Please refer to FIG. 1 , which is a schematic diagram of the arrangement of an image projection apparatus with a pupil tracking function according to an embodiment of the present invention. The present invention provides an image projection device D having a pupil tracking function, which includes a light source module 1, a micro mirror module 2, an optical module 3, a sensing module 5, and a control module 6. The control module 6 is electrically connected to the micromirror module 2 and the sensing module 5. At the same time, the light source module 1, the micromirror module 2, the optical module 3 and the sensing module 5 are arranged along a predetermined optical path L.

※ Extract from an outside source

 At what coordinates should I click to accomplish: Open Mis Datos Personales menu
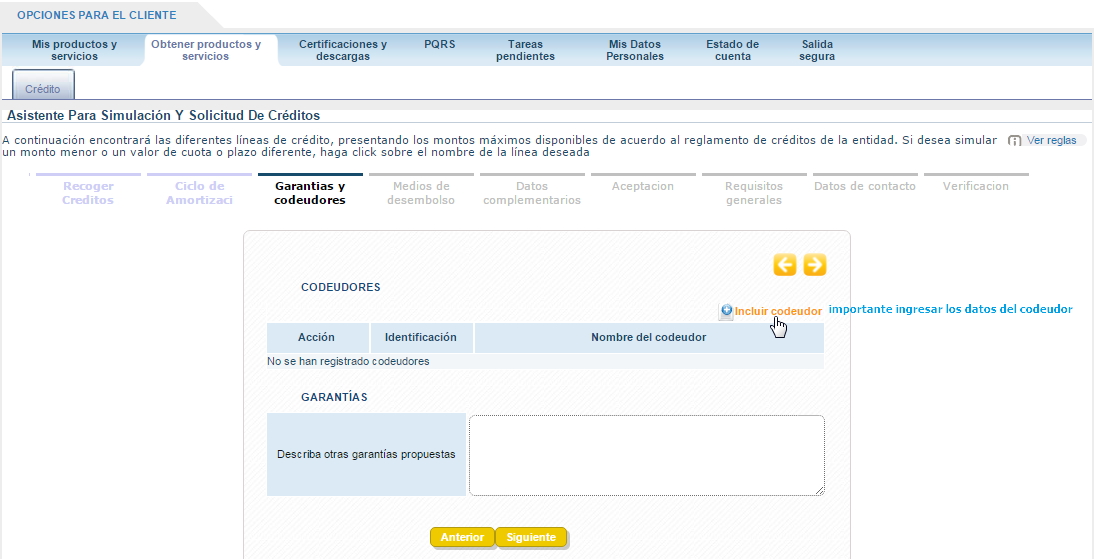click(634, 51)
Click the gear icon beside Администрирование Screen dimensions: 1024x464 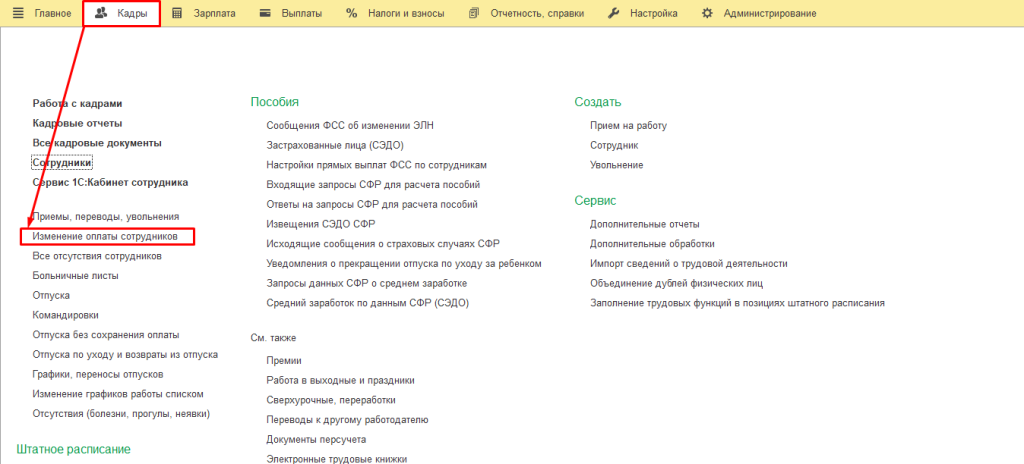click(x=707, y=13)
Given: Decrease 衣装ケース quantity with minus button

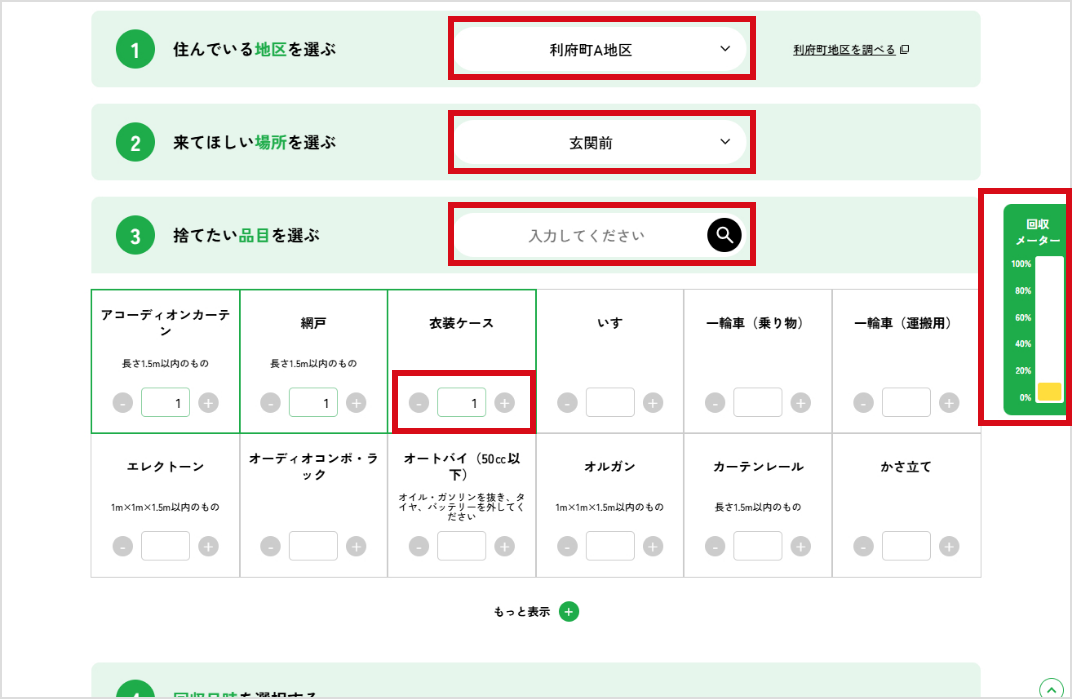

The predetermined optical path L of the present creation is a predictable path that travels by the principle of light incidence and reflection, and thus the arrangement of the predetermined optical paths can be configured in accordance with basic optical principles.

Furthermore, as shown in FIG. 1 , the image projection device D having the pupil tracking function of the present invention has a light source module 1 that can provide at least one light source. At least one light source can be reflected by the micromirror module 2 to form at least one light source. At least one light source is then reflected by the optical module 3 to form a detection light source and/or an image light source.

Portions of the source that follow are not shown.